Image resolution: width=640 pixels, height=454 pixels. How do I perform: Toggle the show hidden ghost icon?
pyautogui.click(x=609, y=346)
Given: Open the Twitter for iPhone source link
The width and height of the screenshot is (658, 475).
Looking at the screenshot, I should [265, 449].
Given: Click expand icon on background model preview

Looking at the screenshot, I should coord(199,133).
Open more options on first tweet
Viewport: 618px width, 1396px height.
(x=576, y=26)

────────────────

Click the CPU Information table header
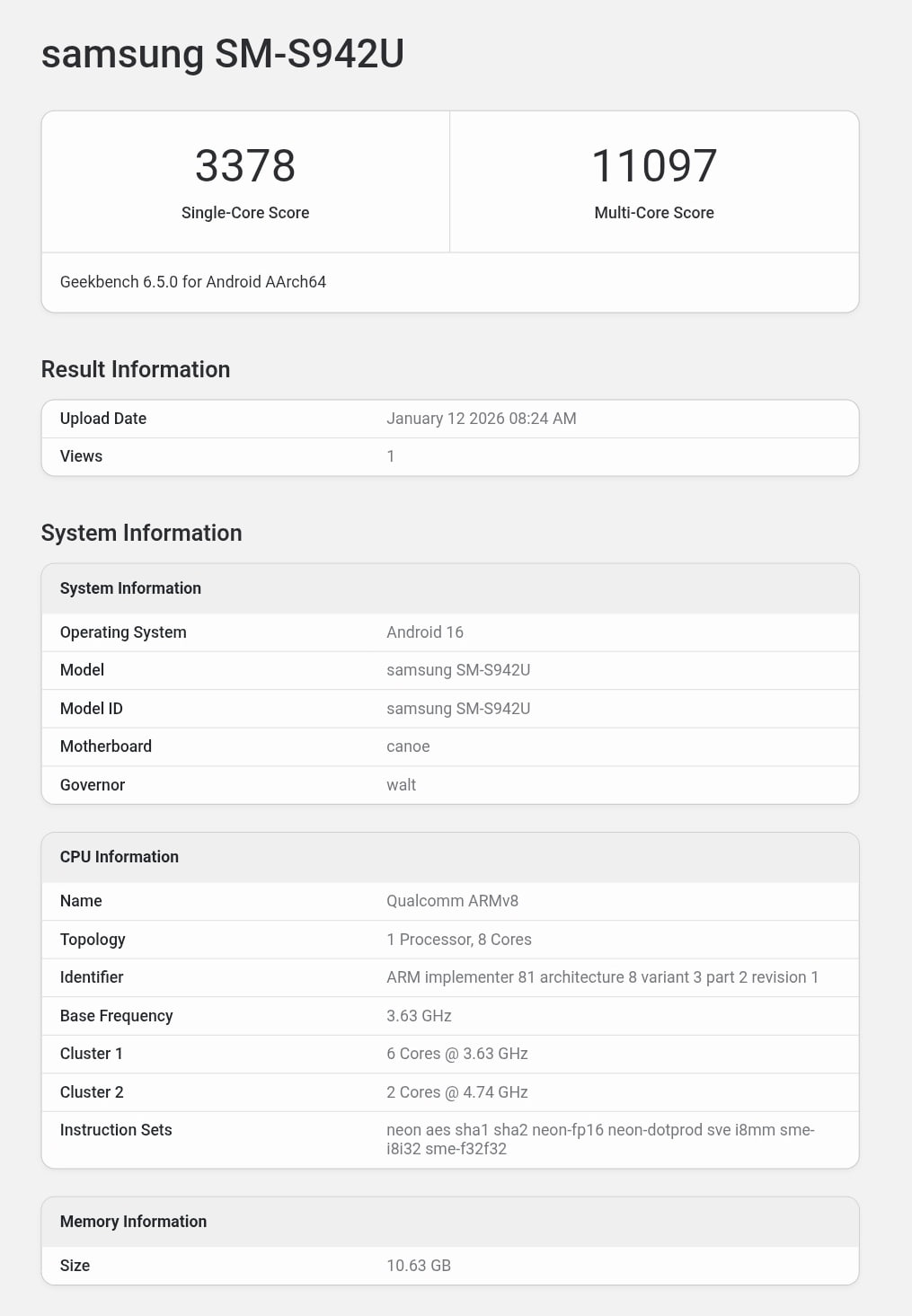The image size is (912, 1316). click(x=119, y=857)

────────────────

Instructions for the task: Pull every line containing the word "Open" out of the listing.

Answer below:
Given: Open the Twitter for iPhone source link
Open more options on first tweet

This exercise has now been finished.